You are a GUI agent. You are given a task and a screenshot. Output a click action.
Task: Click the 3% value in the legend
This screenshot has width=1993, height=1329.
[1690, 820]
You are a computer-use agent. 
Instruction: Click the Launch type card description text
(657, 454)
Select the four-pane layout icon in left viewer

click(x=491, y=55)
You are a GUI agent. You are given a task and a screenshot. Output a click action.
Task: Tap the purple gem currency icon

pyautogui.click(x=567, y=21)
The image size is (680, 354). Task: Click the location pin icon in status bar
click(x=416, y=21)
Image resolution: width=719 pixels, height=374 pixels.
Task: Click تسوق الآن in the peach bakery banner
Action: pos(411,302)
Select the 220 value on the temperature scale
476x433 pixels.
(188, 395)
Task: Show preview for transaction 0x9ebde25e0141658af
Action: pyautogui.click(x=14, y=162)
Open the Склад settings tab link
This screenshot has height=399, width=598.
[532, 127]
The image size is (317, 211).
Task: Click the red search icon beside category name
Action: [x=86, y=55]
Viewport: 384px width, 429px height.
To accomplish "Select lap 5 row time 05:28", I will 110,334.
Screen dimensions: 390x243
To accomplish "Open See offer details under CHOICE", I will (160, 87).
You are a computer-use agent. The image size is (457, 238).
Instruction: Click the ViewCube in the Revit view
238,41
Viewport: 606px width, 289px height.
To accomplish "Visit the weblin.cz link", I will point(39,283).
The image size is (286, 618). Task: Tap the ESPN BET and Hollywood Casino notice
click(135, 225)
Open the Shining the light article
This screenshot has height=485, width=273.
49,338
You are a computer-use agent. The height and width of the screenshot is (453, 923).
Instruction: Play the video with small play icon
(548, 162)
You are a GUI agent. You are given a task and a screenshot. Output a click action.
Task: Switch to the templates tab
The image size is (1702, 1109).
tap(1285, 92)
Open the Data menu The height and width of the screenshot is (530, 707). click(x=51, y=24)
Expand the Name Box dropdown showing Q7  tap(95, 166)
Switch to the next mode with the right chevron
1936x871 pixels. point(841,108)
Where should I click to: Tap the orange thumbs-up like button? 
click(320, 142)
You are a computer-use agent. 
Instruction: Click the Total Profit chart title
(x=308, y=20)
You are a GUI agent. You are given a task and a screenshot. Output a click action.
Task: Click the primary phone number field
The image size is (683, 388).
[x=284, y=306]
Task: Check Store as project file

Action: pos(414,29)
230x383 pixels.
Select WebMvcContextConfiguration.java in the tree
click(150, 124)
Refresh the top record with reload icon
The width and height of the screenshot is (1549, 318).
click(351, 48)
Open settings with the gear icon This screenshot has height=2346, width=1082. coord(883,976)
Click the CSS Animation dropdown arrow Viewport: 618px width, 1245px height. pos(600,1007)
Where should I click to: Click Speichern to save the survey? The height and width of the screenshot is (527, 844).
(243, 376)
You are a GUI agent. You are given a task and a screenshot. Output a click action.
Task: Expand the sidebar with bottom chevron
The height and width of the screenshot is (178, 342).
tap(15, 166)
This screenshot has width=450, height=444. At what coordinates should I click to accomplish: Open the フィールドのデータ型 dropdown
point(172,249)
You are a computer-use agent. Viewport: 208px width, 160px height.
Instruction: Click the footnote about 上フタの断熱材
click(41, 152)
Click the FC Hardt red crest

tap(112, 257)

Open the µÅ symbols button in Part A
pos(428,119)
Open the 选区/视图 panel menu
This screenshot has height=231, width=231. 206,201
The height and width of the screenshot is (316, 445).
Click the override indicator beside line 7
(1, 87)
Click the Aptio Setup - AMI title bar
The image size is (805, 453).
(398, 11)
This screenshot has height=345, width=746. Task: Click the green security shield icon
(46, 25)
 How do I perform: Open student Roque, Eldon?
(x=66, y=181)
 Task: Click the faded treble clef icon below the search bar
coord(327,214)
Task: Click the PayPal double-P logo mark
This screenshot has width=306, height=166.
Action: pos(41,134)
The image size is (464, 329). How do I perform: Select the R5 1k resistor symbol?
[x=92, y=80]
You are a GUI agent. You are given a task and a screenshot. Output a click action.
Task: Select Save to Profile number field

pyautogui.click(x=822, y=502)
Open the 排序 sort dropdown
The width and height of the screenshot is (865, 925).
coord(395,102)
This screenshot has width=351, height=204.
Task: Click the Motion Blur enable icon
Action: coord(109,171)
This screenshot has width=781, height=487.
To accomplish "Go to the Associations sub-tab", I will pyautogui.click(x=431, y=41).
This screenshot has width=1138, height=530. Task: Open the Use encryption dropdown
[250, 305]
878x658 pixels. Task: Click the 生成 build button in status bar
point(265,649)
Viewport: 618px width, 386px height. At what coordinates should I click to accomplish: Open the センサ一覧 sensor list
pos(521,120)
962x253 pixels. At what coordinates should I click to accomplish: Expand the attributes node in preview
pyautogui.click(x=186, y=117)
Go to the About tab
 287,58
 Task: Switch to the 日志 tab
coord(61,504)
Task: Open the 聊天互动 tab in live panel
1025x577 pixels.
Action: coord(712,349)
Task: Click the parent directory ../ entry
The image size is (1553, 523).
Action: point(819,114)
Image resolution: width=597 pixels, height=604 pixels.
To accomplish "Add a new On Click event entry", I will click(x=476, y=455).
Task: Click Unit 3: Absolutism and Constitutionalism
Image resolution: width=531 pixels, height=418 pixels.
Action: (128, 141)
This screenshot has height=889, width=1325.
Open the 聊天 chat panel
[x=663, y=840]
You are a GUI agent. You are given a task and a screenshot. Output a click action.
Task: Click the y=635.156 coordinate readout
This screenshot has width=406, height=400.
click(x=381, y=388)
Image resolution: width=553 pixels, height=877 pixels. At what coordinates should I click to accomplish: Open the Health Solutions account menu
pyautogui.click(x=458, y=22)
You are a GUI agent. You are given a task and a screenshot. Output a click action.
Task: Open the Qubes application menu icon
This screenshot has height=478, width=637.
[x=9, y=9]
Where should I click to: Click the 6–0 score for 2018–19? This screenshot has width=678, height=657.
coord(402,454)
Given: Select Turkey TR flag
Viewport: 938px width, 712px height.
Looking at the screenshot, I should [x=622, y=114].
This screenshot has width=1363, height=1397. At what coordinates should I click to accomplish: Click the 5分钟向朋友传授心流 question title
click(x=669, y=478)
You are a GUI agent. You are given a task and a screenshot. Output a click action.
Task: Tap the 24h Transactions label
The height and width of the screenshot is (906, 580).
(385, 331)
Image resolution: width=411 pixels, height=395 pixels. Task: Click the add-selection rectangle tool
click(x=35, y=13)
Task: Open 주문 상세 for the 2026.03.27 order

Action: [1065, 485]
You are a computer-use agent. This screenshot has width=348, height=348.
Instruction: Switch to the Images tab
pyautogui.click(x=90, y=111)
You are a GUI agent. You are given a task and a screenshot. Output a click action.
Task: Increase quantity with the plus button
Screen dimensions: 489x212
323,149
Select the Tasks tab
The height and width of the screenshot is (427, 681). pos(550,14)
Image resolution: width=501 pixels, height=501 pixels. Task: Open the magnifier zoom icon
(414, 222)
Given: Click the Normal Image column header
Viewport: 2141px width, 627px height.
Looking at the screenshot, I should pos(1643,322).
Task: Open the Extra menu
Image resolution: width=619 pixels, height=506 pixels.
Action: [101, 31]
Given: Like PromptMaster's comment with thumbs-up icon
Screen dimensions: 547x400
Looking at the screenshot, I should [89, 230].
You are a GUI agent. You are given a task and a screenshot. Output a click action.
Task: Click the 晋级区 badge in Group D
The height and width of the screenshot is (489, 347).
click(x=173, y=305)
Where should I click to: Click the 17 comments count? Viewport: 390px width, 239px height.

(WHAT YOU NEED TO DO)
Reproduce each line of the material that mentions "entry".

(ANSWER FOR THE TASK)
Task: Click the parent directory ../ entry
To accomplish "Add a new On Click event entry", I will click(x=476, y=455).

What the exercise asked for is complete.